Réflexion d'Ambassadeur Tharcisse Ntakibirora

Quand le Roi Mwezi IV Gisabo accepta l’autorité allemande sur le Burundi, il dut payer certaines redevances pour compenser le Reich allemand pour ses pertes militaires (amende de 424 têtes de bétail). A tout considérer, ce règlement était plus politique et symbolique qu’autre chose. Le Roi s’engagea à ne plus entraver la mission civilisatrice et accepta de garantir le libre exercice du culte catholique, à faciliter la circulation des caravanes de missionnaires, et à fournir gratuitement les travailleurs pour la construction des routes. Mais au fond, qu’y avait-il de mal à mobiliser son peuple pour le développement de leur pays ? N’était-ce pas là le précurseur original des programmes de travaux publics à haute intensité de main d’œuvre tant prisés de nos jours par les institutions de Bretton Woods?

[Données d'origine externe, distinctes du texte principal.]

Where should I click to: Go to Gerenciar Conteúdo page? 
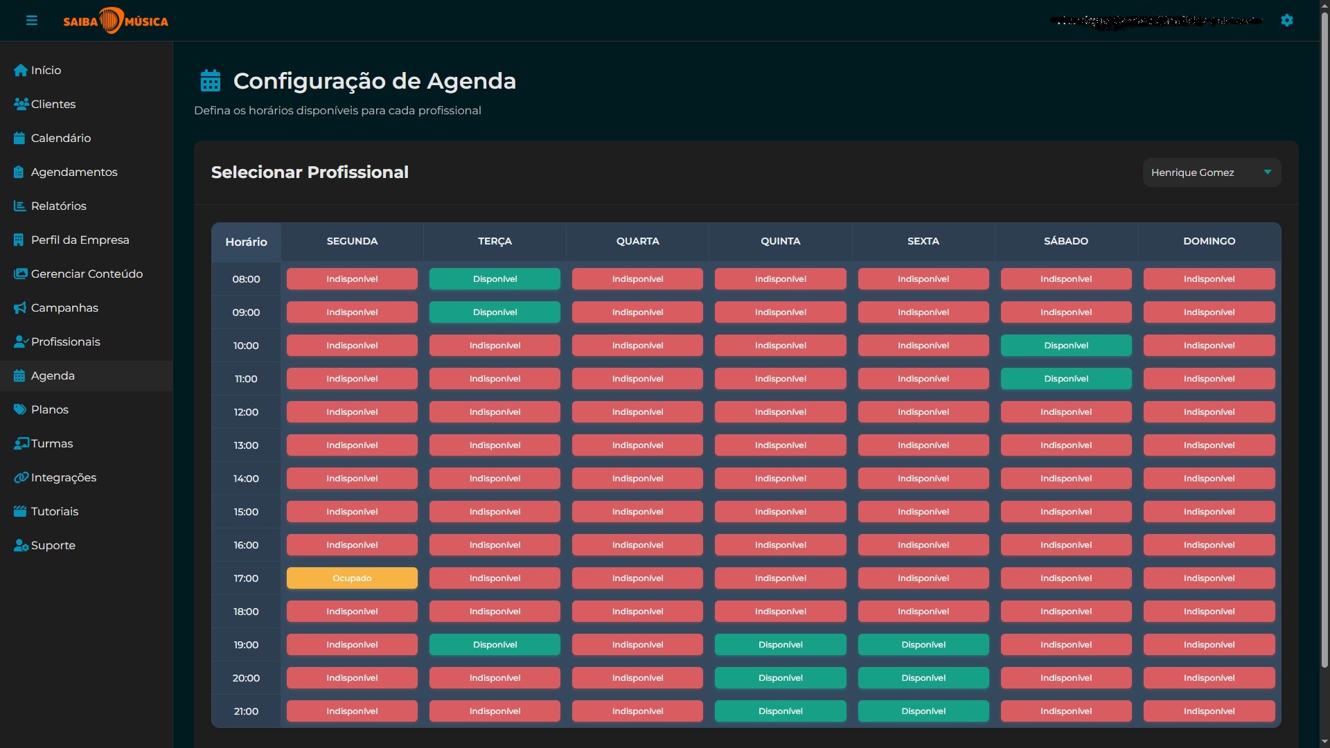87,274
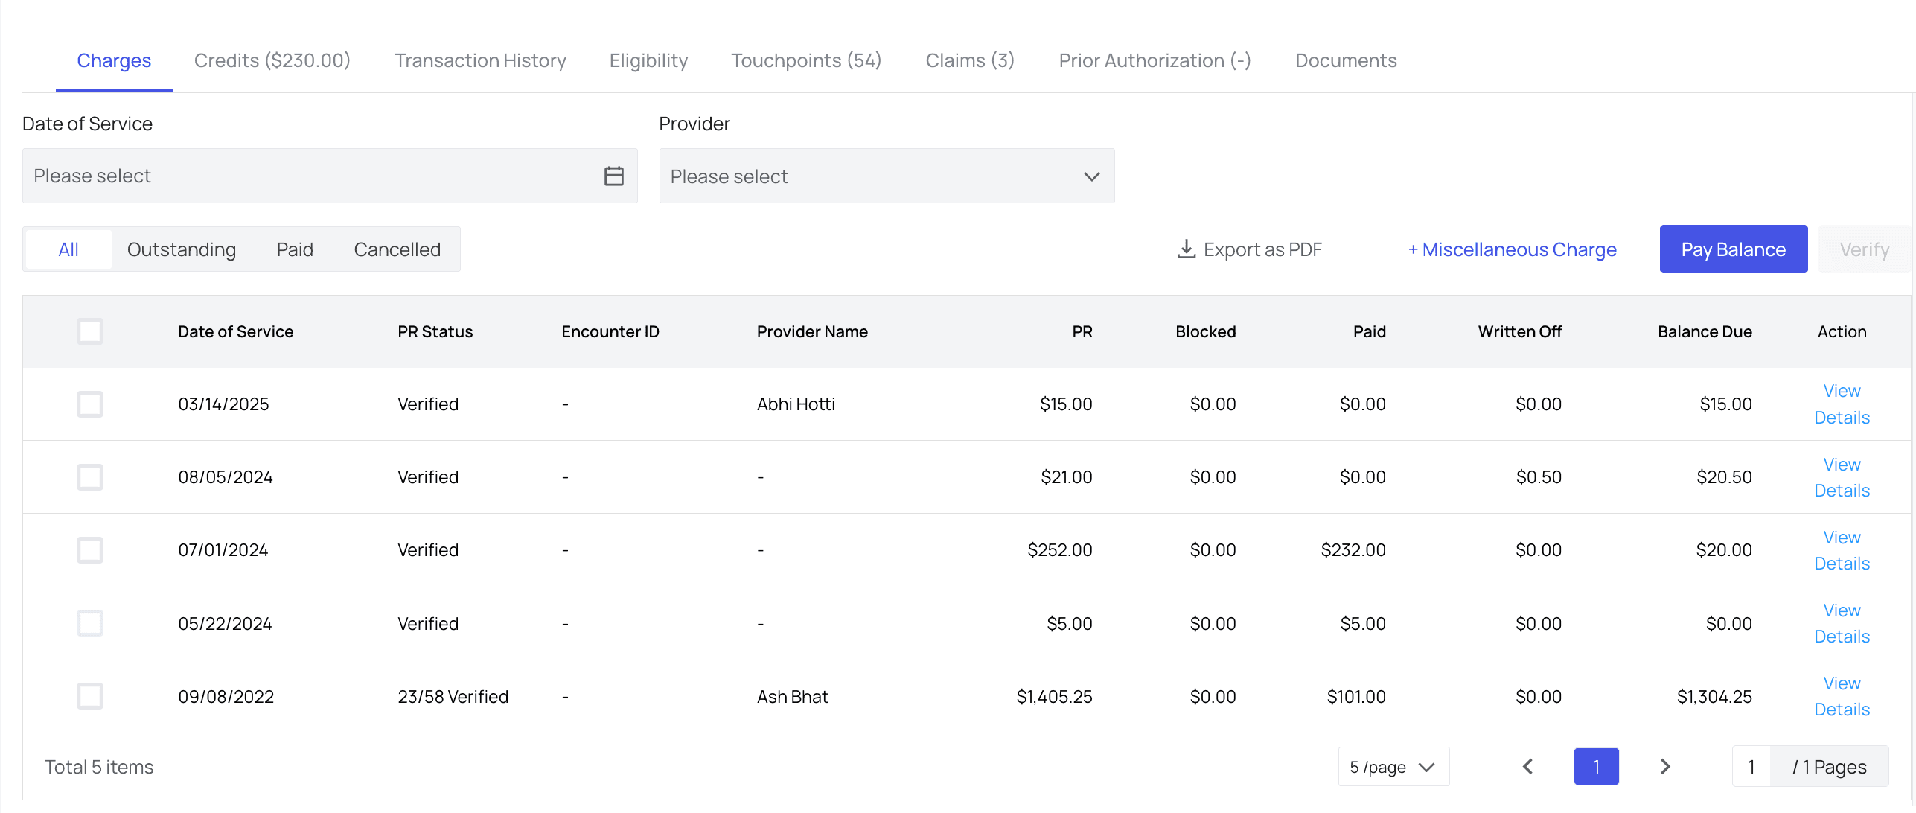Toggle the select-all header checkbox
The height and width of the screenshot is (813, 1916).
pyautogui.click(x=90, y=331)
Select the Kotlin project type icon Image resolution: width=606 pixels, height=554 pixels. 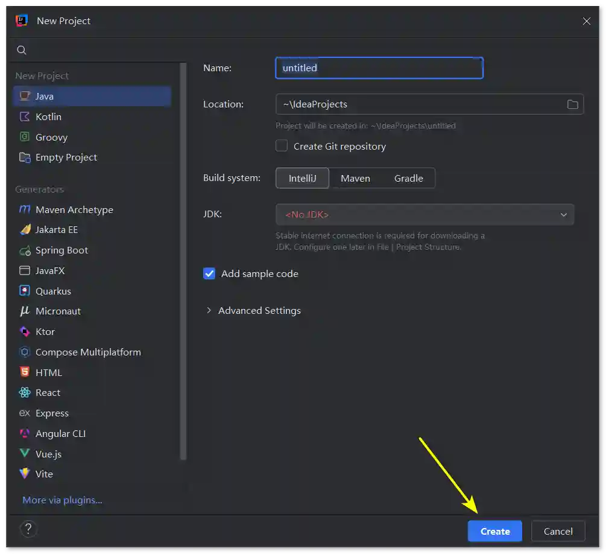25,116
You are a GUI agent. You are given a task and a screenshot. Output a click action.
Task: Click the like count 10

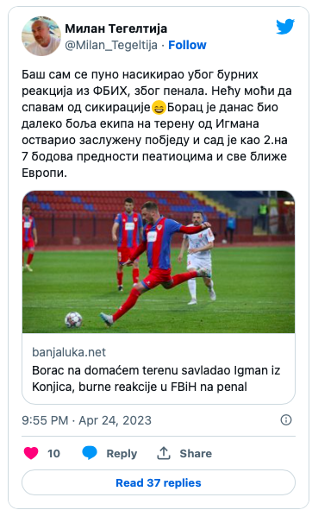53,453
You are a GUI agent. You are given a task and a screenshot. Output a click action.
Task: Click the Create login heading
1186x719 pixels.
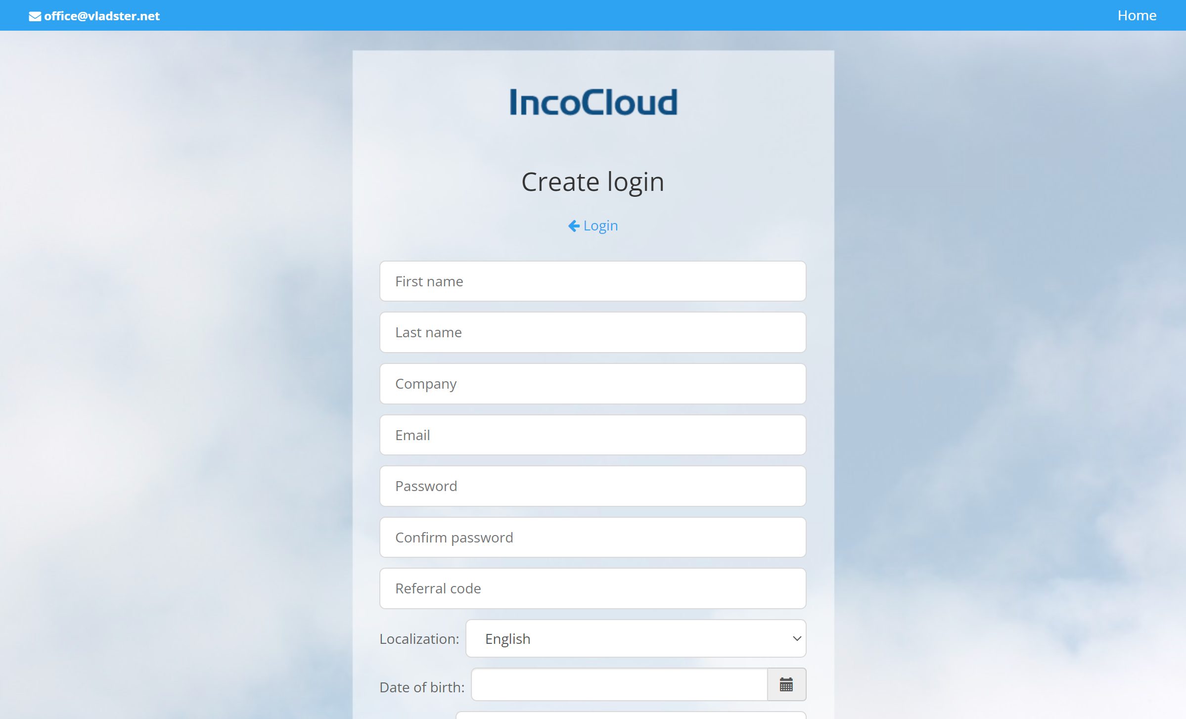(593, 182)
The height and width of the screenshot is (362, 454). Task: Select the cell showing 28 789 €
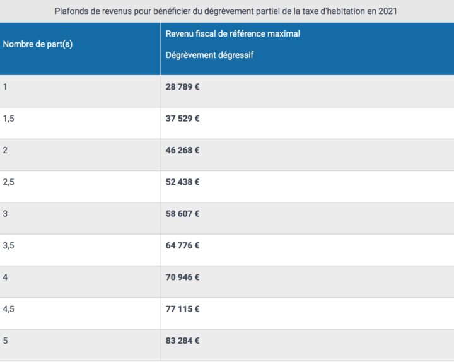click(x=183, y=86)
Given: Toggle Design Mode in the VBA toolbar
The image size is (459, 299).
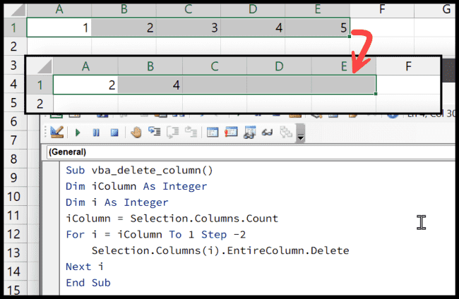Looking at the screenshot, I should pyautogui.click(x=56, y=132).
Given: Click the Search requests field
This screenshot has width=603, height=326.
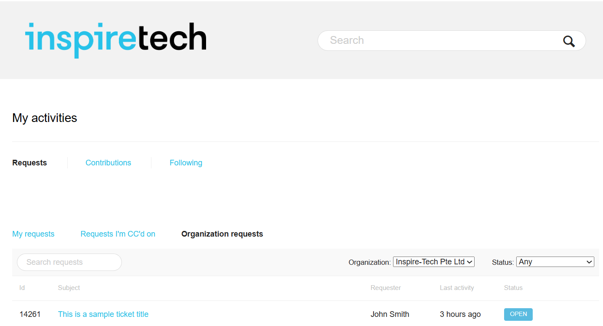Looking at the screenshot, I should (x=69, y=262).
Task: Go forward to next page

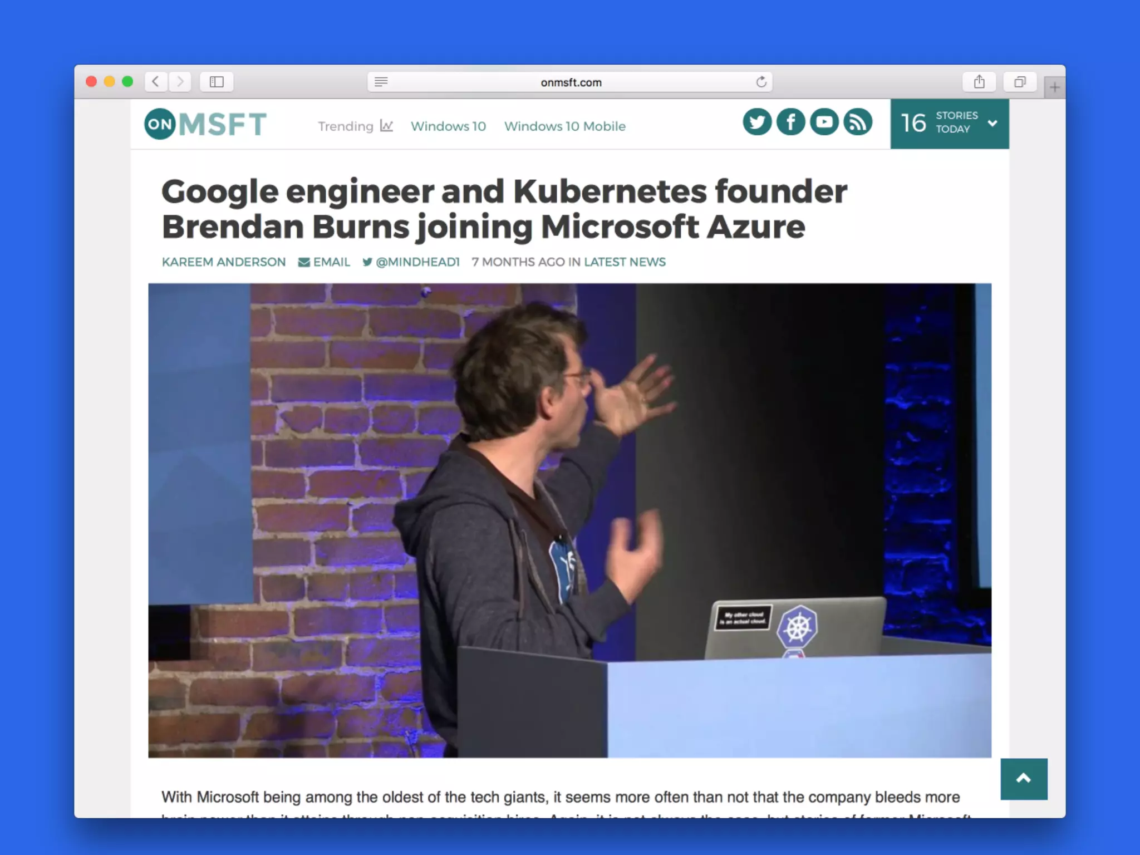Action: click(x=180, y=82)
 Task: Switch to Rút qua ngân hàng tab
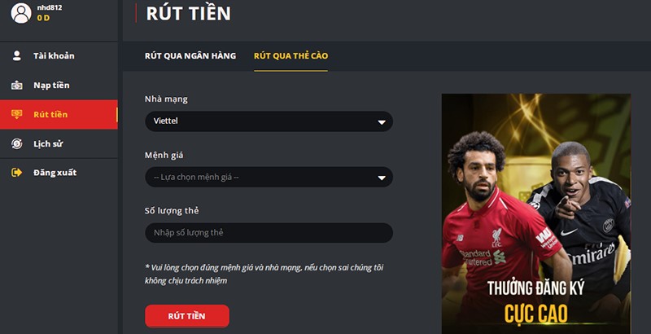[190, 55]
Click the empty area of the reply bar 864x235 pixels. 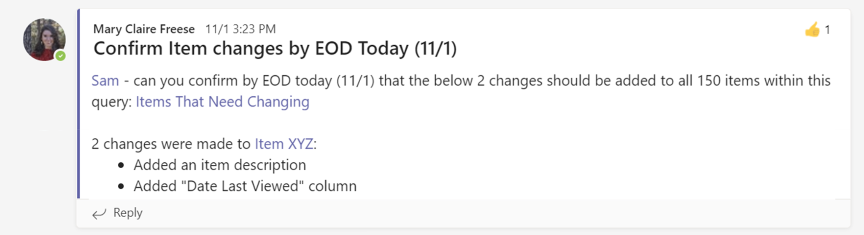click(464, 213)
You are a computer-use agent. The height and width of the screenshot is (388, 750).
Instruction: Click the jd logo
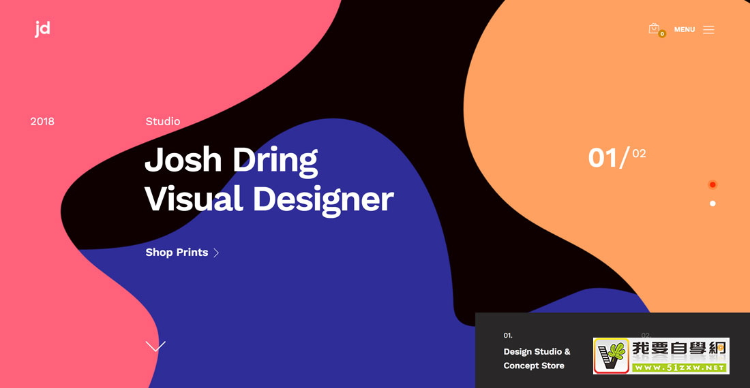point(42,29)
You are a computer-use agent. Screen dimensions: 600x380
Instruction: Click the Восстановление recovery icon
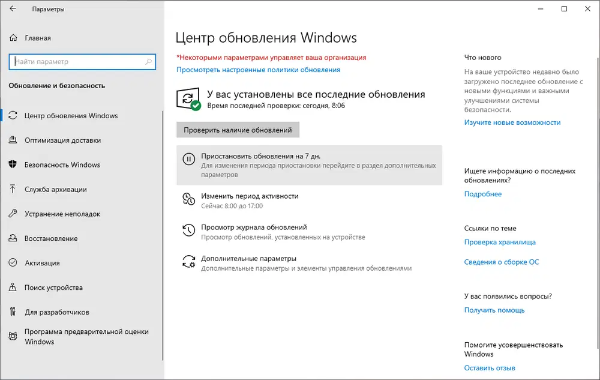[14, 238]
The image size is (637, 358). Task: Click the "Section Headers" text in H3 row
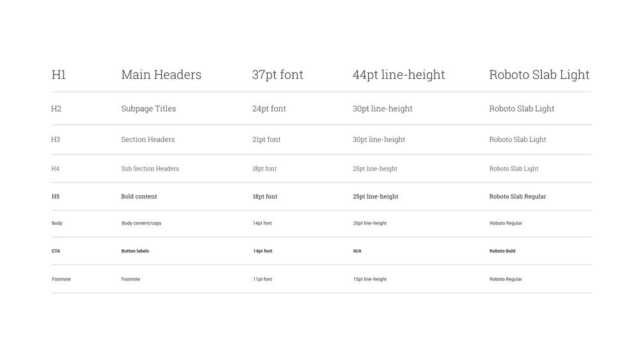click(148, 139)
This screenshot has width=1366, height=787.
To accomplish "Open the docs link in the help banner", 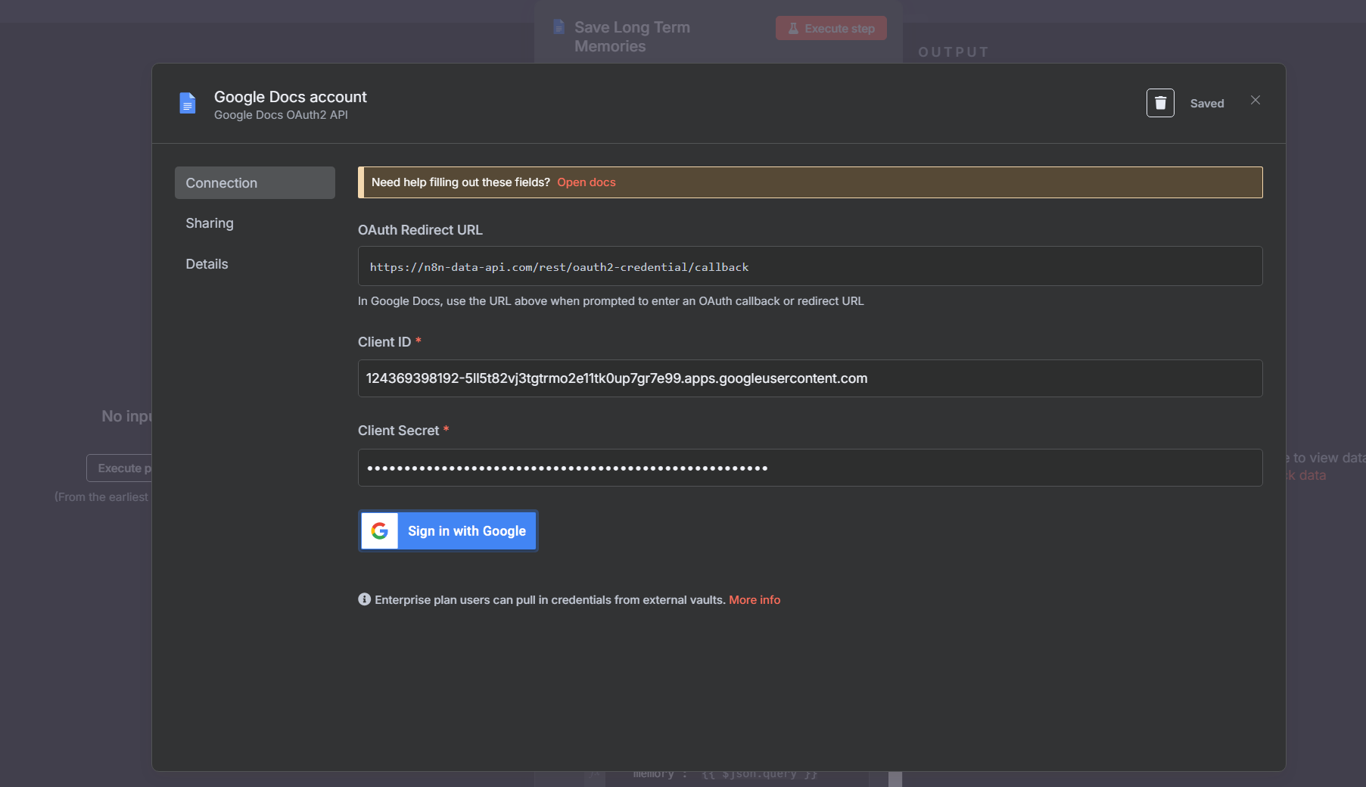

En contrepartie, le Roi reçut un drapeau allemand et une lettre de protection avec un poste d’askali (militaire/umusirikali) dirigé par un capitaine allemand pour sa protection personnelle. L’étendard du Roi flotta de tandem avec le drapeau allemand. Nonobstant le fait que les chefs Kirima et Maconco n’obéissaient désormais qu’à la station allemande d’Usumbura (devenu depuis Bujumbura), Mwezi fut maintenu Roi du Burundi. Kirima et Maconco dirigeaient localement, le Roi régnait globalement.

Ambassadeur Tharcisse Ntakibirora

Cette soumission du Roi a été interprétée comme une perte de sa suprématie et de la souveraineté du pays. Il n’en a rien été. La sacralité du Roi était fragilisée et remise en question par certains Princes dissidents mais incontestée par le petit peuple sur tout le territoire – le Burundi a continué d’évoluer et de vibrer au rythme des rites royaux d’Umuganuro/fête des semailles. Force est de constater que dans sa course aux colonies, l’Allemagne avait certes décroché un protectorat, mais n’avait pas eu le temps de mettre en place la structure appropriée pour asseoir son autorité sur toute l’étendue du territoire nouvellement acquis. Son administration indirecte reposait lourdement sur la structure administrative plus pérenne établie par la monarchie burundaise, qui tranchait avec l’instabilité des fonctionnaires allemands qui ont œuvrés successivement au Burundi.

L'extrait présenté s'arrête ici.